I don’t think anybody knows the exact future of radio, but it can’t be public auditorium interviews televised for social media. For want of a better already used word, it’s not sustainable. But the mere continuing speculation on this “future of radio” is at least an indication that there’s a general consensus that radio is not staying the same as it is now.
For radio to survive, it needs to change. But what are those changes? Taking a few steps backwards, why do the industry players feel that radio has to/ is changing? Are advertisers slowly but surely spending less money, not getting their return on investment, like they used to?
To look at the future of radio, we need only look at what’s happening in the radio market in the USA. Huge radio conglomerates like Clear Channel and Viacom that own half the radio stations in America, have reported financial losses since 2008. People are downloading their own music, listening to their own podcasts. People don’t have to sit through commercials, they go straight to what they want.
I think the future of radio is podcast platforms like CliffCentral. You listen when you want to, without any commercial interruptions. I’m even part of a podcast platform called Niche Radio. It’s all small, and new, but it’s the future.
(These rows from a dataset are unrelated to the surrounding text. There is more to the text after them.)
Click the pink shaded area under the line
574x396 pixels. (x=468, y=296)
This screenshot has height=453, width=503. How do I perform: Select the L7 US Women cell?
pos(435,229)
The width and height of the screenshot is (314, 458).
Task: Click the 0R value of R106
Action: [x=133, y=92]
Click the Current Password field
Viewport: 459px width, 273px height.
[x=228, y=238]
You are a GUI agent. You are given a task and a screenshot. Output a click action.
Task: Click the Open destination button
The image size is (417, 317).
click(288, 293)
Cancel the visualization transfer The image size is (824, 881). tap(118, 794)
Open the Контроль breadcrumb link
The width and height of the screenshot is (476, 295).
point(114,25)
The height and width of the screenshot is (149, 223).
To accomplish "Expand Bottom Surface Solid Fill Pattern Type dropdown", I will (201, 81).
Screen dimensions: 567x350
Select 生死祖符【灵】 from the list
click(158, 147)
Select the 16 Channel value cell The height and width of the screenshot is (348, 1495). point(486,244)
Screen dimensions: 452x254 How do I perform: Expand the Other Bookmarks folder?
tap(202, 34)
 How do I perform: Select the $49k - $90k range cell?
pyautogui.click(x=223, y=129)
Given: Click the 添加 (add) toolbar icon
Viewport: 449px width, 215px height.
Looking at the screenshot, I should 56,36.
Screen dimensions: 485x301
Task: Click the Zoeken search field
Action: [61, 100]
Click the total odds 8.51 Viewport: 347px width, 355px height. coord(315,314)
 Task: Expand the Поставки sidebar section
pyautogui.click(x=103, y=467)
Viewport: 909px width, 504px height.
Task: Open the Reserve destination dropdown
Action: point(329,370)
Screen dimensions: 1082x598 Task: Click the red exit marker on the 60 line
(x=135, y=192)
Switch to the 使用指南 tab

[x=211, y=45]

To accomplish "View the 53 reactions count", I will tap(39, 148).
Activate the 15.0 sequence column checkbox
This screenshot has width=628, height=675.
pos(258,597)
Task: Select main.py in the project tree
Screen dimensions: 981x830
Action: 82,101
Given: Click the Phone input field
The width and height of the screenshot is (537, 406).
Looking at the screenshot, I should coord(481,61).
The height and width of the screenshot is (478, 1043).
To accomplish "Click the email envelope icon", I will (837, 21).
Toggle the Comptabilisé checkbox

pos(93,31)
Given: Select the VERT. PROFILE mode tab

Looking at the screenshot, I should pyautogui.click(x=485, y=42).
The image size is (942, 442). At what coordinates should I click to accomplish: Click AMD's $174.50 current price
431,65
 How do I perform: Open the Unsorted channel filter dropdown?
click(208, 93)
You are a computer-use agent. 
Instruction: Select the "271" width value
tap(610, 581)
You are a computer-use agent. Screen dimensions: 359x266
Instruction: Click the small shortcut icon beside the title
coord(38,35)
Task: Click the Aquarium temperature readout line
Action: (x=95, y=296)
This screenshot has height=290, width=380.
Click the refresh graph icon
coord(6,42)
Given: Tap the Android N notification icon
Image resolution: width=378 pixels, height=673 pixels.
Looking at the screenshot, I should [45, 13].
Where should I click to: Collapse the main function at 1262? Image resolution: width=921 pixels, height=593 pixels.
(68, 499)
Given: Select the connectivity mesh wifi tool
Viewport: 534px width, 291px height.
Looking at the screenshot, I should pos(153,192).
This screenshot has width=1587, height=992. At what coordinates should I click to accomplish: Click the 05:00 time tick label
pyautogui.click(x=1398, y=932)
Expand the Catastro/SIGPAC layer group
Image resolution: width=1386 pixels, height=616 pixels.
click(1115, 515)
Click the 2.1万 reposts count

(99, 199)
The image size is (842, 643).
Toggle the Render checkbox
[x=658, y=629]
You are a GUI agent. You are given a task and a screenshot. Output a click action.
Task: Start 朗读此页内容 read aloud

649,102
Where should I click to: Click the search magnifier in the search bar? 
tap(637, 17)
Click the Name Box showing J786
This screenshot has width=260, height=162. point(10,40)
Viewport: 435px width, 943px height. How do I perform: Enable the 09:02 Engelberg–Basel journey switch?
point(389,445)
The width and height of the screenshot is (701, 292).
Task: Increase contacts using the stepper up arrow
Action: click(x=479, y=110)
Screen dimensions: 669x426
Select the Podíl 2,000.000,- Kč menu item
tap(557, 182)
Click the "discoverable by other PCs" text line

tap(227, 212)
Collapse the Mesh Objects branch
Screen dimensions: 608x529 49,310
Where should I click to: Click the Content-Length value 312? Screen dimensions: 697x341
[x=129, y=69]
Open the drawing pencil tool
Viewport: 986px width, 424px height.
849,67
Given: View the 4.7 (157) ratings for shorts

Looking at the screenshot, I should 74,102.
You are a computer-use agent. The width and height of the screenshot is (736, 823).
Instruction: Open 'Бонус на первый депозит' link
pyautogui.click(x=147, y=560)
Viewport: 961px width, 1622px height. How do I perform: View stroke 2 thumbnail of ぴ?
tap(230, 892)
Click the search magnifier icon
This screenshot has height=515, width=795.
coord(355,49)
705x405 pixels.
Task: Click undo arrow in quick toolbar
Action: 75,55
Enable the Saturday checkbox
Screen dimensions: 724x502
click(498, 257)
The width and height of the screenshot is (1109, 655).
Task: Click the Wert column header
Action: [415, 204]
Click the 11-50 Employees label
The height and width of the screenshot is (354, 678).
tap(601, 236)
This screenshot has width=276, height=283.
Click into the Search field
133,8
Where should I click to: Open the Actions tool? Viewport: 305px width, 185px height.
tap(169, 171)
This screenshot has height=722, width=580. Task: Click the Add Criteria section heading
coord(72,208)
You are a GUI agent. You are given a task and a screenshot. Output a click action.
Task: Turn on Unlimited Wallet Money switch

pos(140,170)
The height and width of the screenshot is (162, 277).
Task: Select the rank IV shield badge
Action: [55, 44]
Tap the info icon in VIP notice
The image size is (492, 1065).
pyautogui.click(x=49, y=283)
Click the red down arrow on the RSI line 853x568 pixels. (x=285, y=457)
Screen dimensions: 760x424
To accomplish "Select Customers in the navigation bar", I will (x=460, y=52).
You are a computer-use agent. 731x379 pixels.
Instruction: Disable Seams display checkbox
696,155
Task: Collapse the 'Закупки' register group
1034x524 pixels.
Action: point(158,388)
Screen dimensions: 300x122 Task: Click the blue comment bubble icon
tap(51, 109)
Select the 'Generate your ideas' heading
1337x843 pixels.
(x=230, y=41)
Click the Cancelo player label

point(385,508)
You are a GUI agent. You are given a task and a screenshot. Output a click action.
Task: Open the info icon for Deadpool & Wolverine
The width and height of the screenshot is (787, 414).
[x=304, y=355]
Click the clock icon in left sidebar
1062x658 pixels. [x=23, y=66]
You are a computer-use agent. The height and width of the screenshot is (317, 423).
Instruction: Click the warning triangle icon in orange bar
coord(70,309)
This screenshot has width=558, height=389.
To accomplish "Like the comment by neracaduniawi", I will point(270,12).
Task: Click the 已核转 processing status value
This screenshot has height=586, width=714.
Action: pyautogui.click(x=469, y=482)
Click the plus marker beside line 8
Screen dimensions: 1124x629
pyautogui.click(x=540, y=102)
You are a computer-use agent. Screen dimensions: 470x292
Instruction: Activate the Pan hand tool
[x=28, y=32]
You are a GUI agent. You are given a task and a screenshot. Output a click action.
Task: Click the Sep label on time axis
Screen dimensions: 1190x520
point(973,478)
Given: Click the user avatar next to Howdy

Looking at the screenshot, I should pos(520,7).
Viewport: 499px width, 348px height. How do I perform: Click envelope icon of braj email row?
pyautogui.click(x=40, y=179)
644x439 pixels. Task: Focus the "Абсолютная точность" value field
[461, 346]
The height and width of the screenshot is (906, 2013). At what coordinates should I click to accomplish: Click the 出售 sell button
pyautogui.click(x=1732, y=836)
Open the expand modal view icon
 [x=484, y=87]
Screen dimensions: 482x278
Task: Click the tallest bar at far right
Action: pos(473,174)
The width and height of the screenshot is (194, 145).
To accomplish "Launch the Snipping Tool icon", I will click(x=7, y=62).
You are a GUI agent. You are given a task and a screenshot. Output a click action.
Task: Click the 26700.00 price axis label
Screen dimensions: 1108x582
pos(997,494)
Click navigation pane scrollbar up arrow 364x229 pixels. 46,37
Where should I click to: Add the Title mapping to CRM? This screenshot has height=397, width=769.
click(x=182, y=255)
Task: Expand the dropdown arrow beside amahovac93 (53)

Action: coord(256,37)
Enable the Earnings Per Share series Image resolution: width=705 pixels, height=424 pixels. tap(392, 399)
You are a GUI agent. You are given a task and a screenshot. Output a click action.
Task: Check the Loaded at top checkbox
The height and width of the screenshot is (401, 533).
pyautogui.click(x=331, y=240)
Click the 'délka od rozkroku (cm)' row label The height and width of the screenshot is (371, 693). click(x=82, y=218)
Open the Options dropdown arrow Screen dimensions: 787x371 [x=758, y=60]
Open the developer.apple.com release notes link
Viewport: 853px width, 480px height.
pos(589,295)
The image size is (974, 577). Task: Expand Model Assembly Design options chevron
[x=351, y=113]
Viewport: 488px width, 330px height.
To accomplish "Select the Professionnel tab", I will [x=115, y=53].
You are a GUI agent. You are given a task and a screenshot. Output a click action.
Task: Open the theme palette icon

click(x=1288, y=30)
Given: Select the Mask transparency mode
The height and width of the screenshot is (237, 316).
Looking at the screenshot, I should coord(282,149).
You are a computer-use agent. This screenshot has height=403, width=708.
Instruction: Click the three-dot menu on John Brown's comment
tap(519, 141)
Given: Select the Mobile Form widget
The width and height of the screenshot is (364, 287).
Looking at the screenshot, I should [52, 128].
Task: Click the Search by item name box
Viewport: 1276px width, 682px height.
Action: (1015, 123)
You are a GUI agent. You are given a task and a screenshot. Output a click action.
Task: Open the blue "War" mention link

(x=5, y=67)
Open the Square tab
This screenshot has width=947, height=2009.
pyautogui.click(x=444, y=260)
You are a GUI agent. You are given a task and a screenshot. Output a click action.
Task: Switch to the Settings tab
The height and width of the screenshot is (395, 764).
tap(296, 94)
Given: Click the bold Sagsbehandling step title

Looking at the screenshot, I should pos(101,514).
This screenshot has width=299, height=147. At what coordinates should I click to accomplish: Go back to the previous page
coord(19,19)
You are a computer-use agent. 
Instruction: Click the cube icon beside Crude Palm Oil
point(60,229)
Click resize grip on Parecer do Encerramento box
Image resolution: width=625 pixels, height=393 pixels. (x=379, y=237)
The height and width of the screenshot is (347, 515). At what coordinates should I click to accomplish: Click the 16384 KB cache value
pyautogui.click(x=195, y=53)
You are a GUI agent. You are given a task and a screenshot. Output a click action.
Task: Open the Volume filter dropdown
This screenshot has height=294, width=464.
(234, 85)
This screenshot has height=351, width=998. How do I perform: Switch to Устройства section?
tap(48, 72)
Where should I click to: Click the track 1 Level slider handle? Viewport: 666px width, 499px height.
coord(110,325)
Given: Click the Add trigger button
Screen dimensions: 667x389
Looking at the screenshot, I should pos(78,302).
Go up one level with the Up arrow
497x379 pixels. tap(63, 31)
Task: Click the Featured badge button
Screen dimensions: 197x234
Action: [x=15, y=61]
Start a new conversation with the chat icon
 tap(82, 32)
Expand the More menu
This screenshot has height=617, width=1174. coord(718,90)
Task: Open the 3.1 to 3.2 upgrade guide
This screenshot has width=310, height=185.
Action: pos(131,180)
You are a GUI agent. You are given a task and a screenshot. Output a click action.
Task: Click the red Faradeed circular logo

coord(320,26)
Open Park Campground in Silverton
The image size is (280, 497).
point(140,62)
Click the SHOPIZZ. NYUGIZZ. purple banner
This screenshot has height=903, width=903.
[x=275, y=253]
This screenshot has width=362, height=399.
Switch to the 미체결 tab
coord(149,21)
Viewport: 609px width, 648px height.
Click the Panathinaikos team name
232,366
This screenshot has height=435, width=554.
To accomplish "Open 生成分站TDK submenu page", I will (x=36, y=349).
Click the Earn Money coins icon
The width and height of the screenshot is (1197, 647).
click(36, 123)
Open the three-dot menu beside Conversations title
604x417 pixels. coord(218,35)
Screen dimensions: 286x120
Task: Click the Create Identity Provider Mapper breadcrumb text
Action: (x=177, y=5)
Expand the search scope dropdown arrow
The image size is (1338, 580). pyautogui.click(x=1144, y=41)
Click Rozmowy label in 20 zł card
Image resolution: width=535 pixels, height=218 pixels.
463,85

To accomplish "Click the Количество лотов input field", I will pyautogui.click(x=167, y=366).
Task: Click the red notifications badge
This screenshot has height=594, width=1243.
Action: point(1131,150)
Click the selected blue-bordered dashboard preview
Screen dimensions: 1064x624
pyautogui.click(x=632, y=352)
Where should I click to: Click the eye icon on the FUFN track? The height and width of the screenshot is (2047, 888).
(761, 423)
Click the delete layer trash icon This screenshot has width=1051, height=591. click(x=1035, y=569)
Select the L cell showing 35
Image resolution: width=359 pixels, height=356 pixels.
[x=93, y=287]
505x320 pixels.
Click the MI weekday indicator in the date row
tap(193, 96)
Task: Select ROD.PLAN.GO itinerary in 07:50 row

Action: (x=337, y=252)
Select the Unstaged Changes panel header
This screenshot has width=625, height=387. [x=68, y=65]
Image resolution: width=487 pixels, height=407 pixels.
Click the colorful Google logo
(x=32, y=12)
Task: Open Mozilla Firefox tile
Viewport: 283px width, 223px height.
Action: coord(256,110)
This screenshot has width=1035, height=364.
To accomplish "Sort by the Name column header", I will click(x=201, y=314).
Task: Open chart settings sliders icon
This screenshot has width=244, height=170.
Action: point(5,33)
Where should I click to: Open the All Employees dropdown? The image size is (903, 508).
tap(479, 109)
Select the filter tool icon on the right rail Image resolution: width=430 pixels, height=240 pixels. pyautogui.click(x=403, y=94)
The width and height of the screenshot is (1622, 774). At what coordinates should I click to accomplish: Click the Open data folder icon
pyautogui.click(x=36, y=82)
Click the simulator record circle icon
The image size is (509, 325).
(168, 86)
I don’t think it means the end of traditional radio stations like Power FM etc either, they just need to restructure, and change their whole way of satisfying their advertisers.
Those days of somebody sitting in their car, listening to a four minute ad break are over. The whole advertising industry has to wake up, they cannot justify radio commercials running the way they are. There are just too many other options for listeners.
I have noticed some radio shows taking a paid-for sponsored concept and incorporating it into their general programming content. I think that is the way to go, but it requires real talent and radio savvy to implement successfully. So far from what I’ve listened to, it’s failing badly. It’s inauthentic and irrelevant, because it requires real talent and radio savvy, something very lacking at the moment.
So what is a sustainable element that keeps on burning, keeping you connected to the listeners, and growing an audience? I think it’s about being authentic, having a close connection with the listener. But that kind of behaviour is punished in this industry. It’s become almost an equation, “If you never get into trouble in radio, you’re boring, and irrelevant, and you’ve got no listeners.” I just made that up, but some other experts have said something similar along those lines.
Do you remember 702’s John Robbie’s cutting Manto Tshabala Msimang off in the middle of a phone interview? I think it was Robbie’s greatest moment in radio. Then came the Pretoria Girls dreadlocks story, another great radio moment. Robbie was being authentic, it was good radio.
These polite non-opinionated talk show hosts will never grow an audience.
At the end of the day, radio is personality-driven. Public auditorium interviews on social media, doing a show from somebody’s house etc, can only serve as momentary publicity stunts. Those thousands of people that viewed you on social media, do not directly equate to new listeners, or sustained listeners. You need to be engaging, relevant, entertaining, informative, and you can’t shove commercials into listeners ears.